[Source data — start]

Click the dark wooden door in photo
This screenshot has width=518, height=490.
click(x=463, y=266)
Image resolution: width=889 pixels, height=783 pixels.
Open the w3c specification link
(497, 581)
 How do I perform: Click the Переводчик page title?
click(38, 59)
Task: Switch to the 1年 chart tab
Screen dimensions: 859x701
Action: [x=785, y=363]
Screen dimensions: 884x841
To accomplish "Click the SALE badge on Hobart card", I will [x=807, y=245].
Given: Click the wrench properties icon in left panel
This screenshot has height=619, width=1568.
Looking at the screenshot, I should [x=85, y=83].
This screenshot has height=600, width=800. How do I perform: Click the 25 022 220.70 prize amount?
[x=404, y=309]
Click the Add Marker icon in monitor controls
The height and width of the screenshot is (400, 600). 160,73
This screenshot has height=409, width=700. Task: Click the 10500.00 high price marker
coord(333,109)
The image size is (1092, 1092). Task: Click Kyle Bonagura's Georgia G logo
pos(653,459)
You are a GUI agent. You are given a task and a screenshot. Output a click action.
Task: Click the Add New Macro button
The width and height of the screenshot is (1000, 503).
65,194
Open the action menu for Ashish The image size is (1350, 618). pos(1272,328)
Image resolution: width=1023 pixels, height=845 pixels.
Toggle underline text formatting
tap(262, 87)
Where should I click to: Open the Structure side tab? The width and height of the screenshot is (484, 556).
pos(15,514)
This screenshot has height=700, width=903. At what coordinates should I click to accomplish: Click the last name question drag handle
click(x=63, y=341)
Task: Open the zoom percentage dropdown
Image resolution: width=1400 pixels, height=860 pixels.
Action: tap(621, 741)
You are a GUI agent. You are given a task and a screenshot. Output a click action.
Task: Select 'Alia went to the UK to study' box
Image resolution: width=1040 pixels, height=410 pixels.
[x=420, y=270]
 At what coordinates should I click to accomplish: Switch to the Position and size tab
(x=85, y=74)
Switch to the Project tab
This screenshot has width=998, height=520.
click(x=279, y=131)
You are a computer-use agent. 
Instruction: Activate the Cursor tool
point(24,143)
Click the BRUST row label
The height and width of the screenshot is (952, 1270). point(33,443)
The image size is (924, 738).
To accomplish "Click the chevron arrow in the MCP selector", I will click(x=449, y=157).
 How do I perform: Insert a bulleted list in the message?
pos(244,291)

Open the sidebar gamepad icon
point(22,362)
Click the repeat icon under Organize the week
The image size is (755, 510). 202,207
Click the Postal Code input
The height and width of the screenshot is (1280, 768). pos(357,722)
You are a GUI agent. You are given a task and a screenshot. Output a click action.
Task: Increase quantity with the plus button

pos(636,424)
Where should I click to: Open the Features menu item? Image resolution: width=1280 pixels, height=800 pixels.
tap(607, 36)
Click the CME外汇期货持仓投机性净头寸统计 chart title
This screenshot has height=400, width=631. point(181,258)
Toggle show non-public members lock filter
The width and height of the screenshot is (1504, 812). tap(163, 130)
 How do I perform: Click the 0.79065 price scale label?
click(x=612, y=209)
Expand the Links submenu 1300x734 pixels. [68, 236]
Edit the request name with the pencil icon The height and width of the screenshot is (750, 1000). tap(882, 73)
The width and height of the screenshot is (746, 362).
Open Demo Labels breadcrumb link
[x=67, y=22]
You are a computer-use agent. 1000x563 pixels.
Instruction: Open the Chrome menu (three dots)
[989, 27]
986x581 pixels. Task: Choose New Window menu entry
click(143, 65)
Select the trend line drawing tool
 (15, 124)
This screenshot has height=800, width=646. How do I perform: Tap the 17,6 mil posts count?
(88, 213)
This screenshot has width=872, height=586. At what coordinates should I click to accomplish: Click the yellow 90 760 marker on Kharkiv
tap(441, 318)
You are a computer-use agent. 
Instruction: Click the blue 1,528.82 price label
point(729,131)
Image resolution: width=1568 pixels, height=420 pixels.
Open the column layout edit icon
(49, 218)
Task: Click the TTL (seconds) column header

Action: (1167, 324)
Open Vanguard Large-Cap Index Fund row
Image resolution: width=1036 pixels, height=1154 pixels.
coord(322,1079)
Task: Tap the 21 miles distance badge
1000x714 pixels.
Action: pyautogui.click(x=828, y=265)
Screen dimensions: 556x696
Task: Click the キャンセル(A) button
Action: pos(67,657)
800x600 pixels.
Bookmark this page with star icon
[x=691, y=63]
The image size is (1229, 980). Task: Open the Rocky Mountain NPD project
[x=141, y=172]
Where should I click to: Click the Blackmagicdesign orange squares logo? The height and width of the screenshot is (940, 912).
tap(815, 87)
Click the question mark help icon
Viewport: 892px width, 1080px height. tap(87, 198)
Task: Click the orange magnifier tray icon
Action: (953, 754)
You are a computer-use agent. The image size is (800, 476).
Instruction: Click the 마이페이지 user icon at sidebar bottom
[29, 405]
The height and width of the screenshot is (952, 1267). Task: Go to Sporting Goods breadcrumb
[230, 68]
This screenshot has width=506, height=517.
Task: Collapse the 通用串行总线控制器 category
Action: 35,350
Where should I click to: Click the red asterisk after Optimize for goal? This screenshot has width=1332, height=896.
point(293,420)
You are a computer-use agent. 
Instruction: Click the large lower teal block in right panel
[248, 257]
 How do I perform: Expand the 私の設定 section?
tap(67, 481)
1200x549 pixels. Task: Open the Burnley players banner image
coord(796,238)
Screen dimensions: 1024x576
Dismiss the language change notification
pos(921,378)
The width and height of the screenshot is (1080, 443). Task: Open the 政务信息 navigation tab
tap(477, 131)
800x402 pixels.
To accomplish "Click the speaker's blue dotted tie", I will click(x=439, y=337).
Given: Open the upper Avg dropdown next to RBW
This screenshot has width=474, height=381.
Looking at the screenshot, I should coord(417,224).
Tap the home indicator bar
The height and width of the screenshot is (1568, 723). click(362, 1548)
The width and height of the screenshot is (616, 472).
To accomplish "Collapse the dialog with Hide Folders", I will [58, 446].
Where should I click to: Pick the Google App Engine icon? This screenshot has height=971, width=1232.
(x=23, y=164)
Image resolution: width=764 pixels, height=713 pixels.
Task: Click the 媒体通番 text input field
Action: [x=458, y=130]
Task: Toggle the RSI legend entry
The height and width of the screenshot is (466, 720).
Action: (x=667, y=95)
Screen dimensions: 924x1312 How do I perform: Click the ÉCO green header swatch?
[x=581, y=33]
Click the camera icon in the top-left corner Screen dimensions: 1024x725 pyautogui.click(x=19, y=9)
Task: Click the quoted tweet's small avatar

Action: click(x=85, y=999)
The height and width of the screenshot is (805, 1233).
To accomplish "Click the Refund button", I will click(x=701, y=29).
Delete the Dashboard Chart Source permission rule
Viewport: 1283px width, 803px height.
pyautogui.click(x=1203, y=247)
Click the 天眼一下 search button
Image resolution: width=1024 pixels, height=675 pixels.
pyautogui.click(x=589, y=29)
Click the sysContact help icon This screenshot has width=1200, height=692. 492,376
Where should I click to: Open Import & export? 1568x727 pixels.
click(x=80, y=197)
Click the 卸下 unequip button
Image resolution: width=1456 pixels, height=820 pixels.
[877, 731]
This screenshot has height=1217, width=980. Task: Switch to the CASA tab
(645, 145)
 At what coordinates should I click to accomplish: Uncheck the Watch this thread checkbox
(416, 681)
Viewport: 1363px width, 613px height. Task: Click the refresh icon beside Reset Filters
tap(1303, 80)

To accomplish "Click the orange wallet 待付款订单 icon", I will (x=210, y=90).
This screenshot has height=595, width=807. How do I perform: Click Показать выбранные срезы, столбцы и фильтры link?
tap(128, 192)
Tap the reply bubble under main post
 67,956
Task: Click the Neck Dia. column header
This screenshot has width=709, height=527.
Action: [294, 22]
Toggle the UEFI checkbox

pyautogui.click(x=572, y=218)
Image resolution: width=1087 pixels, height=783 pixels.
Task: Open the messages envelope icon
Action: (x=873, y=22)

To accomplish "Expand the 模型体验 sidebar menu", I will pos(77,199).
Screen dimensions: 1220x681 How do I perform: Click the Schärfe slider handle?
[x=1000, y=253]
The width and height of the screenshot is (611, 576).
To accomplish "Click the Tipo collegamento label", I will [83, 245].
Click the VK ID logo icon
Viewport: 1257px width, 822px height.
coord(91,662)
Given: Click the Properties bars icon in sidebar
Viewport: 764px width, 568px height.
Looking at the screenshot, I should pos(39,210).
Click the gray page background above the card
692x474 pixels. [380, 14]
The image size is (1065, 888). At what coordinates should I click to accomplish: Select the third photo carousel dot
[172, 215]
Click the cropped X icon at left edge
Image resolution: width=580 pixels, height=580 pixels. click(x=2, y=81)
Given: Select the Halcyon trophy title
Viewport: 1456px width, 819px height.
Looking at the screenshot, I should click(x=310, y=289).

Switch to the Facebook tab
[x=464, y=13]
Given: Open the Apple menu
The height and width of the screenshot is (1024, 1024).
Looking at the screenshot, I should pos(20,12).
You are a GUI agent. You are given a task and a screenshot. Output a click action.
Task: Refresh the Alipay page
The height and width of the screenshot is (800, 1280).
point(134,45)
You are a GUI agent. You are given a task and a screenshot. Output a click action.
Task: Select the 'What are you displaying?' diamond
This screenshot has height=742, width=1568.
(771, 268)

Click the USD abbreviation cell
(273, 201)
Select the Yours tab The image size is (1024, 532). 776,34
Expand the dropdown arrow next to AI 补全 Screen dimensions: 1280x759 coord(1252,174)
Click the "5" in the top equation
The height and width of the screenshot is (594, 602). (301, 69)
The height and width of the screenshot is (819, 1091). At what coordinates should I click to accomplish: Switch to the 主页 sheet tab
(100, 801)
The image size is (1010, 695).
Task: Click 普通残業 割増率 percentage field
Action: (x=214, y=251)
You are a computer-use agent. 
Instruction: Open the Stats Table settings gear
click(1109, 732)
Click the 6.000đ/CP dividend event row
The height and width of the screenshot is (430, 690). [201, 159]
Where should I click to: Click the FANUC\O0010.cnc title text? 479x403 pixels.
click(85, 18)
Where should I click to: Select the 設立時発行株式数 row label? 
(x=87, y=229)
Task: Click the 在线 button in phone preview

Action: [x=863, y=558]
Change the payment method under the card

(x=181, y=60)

[Source data — finish]

Exercise brief >>
Work out how many lines in the records above hold the string "next", then give only that count.

Written solution >>
2